There’s obviously some added risk when it comes to just straight up investing without the cover of a vehicle like a 529 or ESA, but there’s also the potential of a higher reward over the long term. For our situation, I’ve already purchased a whole life insurance policy for our son, and I’ve also decided for the flexibility of investing without a 529 or Coverdell. Texas doesn’t have state income tax anyway so there’s no other reason why investing in a 529 would be enticing to me. Personally, I don’t like the constraint of those two products, and from what I’ve seen other people experience, having the life insurance is important to me.

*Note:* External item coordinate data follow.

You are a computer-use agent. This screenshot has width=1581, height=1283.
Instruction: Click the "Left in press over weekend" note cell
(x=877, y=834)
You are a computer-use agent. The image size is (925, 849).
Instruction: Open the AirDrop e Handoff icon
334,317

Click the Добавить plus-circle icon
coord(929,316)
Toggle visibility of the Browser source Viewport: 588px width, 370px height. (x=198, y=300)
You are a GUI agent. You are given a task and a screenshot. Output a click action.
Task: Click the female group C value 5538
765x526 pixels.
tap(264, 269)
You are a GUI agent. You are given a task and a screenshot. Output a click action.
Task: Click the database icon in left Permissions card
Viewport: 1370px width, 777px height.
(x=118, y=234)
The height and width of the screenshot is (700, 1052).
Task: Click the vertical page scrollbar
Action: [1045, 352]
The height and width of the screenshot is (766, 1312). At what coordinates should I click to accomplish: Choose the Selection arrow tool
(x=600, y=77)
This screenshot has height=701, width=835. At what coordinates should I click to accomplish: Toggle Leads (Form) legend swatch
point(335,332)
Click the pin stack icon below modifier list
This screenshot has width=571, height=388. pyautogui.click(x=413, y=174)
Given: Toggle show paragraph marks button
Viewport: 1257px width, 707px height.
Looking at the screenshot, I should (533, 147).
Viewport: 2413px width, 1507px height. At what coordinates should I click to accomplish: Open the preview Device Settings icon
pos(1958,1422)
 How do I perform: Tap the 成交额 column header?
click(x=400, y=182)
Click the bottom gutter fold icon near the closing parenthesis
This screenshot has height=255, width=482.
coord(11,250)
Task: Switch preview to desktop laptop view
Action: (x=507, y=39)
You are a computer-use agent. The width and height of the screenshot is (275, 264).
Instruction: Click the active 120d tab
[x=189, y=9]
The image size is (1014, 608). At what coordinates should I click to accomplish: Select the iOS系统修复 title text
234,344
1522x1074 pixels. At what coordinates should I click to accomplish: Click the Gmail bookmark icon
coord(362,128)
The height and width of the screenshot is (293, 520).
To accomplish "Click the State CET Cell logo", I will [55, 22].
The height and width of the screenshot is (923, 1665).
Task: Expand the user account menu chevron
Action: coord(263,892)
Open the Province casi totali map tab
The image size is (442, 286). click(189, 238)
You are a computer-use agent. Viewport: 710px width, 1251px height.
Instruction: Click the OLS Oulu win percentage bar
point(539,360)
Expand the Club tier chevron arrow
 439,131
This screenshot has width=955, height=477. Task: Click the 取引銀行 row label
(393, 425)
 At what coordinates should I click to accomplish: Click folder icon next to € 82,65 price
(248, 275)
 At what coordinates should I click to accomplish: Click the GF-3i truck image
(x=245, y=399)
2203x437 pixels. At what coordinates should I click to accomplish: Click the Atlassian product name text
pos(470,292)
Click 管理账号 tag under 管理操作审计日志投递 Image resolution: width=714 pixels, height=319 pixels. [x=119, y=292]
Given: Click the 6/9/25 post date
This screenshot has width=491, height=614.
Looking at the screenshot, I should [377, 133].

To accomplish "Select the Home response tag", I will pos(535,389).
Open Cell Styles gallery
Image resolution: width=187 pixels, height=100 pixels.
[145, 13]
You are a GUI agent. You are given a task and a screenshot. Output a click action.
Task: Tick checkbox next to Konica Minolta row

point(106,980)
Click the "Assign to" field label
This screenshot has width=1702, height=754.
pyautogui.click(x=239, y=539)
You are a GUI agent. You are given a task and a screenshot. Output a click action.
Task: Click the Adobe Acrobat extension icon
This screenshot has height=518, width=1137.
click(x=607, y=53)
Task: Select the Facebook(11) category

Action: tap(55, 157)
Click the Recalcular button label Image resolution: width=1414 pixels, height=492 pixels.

However, what works for me may not work for you and vice versa. Do you already have a savings plan for your child’s college education? How are you doing it?

(photo cred)


13 thoughts on “4 Ways to Save for Your Child’s College Education

    1. I live in the same state as Holly so we do the 529 thing here. The plan has plenty of good choices and if my kid decides not to go to school, then their kid will have quite the head start on college savings.

      As far as the 10% penalty? I am not really worried about it. If I was worried about needing this money, I would have saved it for myself and not my kid.

  1. We don’t have kids yet, but I am torn on what option we will choose. The conventional wisdom is to go with a 529 plan, but if they don’t go to college, that 10% penalty is huge.That leads me to just saving in a taxable account. I’ll have to run the numbers to come up with a definite answer.

    Of course another factor as well is financial aid and whether one of these counts against the child for getting aid or not.

    1. It’s tough, because if they do go to college, the taxes on a taxable account would be huge. It’s all a big guessing game. Although I’m going with the taxable account just because of the flexibility it offers.

  2. For us the most important step was just opening a simple savings account for each kid. We put a small amount into each kid’s account automatically every month. Back in the day when we’d get the Additional Child Tax Credit, we would put a portion of that into their accounts as well. At some point if we are able to start making larger contributions, we’ll look into investment vehicles with greater returns, but for now it’s more a matter of getting into the habit of saving for the kids and not touching that money.

    1. I think that’s the best way to go at the beginning. If you can’t get in the habit when you don’t have a lot, you’re likely not going to do it when you do. Oddly enough, people’s priorities don’t tend to change simply because they have more money. I’d still definitely recommend Acorns though. It’s a great opportunity for micro-investing.

  3. To be honest, my parents and I never talked about how, where, why, or how much either of us were saving for my college education (or my brother’s) and I wish we would’ve. Money can be a touchy subject, but now that I’m older I can see how talking about it would have helped a lot.

    1. Yeah I’ve noticed that the Boomer generation is very tight-lipped about money. Millennials seem to be quite a bit more open about it, which I think is a good thing, especially when you’re raising kids and they need to understand how to be financially self-reliant.